I found myself in a situation where I had to hash a bunch of data to look for the presence of those hashes in another dataset.
I knew what the universe of possible tokens was, and it was relatively small, so it wasn’t necessarily a password cracking exercise, though it was akin to one.
I didn’t have a password cracking utility like hashcat or John the Ripper within arms reach, and since I didn’t need to chew through hundreds of millions of possible combinations, I went ahead and loaded up the data in Pandas.
import pandas as pd
import hashlib
tokens = pd.read_csv('tokens.csv')
hashes = pd.read_csv('hashes.csv')
salt = b'jrgOmxTlrf2rHUk'
def hash(token):
return hashlib.sha512(token.encode('utf-8') +
salt.encode('utf-8').hexdigest()
tokens['hash'] = tokens.token.apply(hash)
matches = hashes.merge(tokens, on='hash', how='inner')
matches.to_csv(r'matching_hashes.csv', index=False)
This is the simplified form of what I did.
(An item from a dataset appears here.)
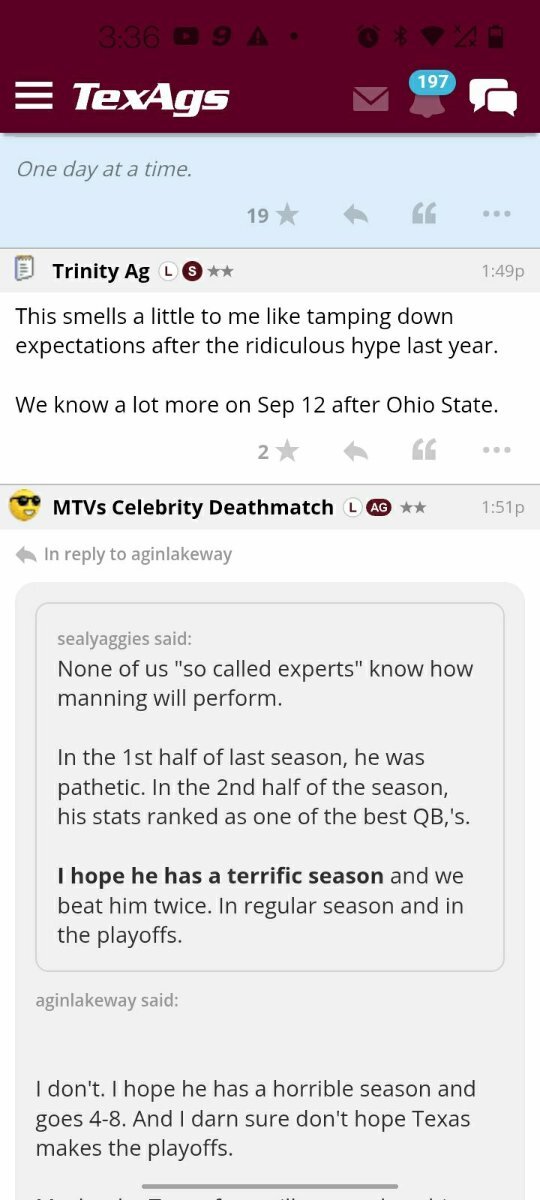Jump to "In reply to aginlakeway" post
This screenshot has width=540, height=1200.
click(x=124, y=554)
This assumes that you have two csv files, one called
tokens.csv
that contains the source tokens in a column titled token
and another, hashes.csv
which contains a column of hashes titled hash
.
Encoding the salt and token with utf-8
ensures that the inputs to the hashing function
are byte strings, and the merge function just combines the two dataframes where the hashes match.
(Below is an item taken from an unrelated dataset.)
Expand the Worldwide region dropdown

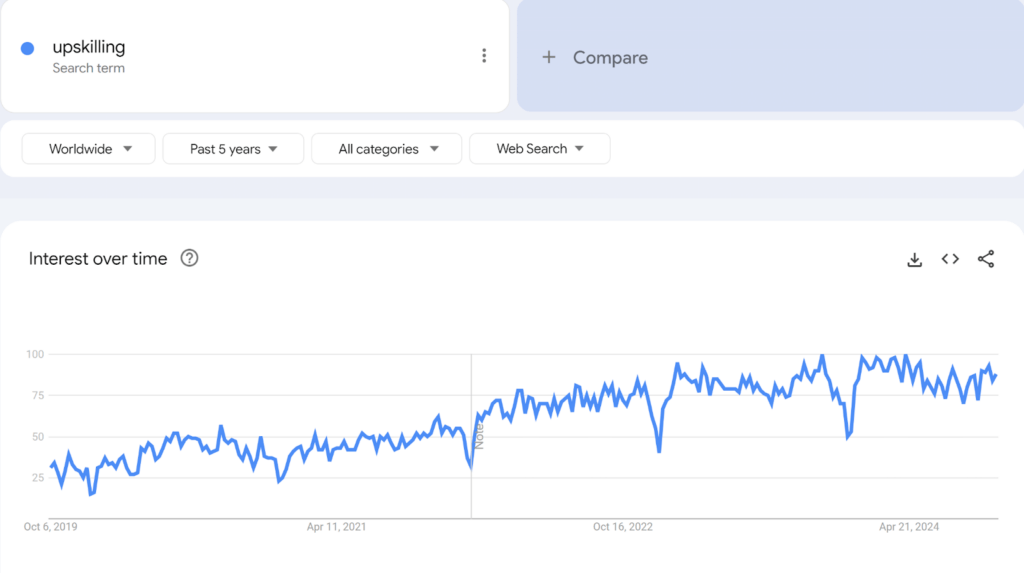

I often find myself using a different paradigm where merge tends to be more elegant.
matches = hashes[hashes.hash.isin(tokens.hash.values)]
This gets the same result, outside of adding the token
column from the tokens
dataframe.
This method will definitely not be as fast as using something like a real password cracking tool, but in a situation where you know all tokens you want to hash it, Pandas can be a handy tool at your disposal.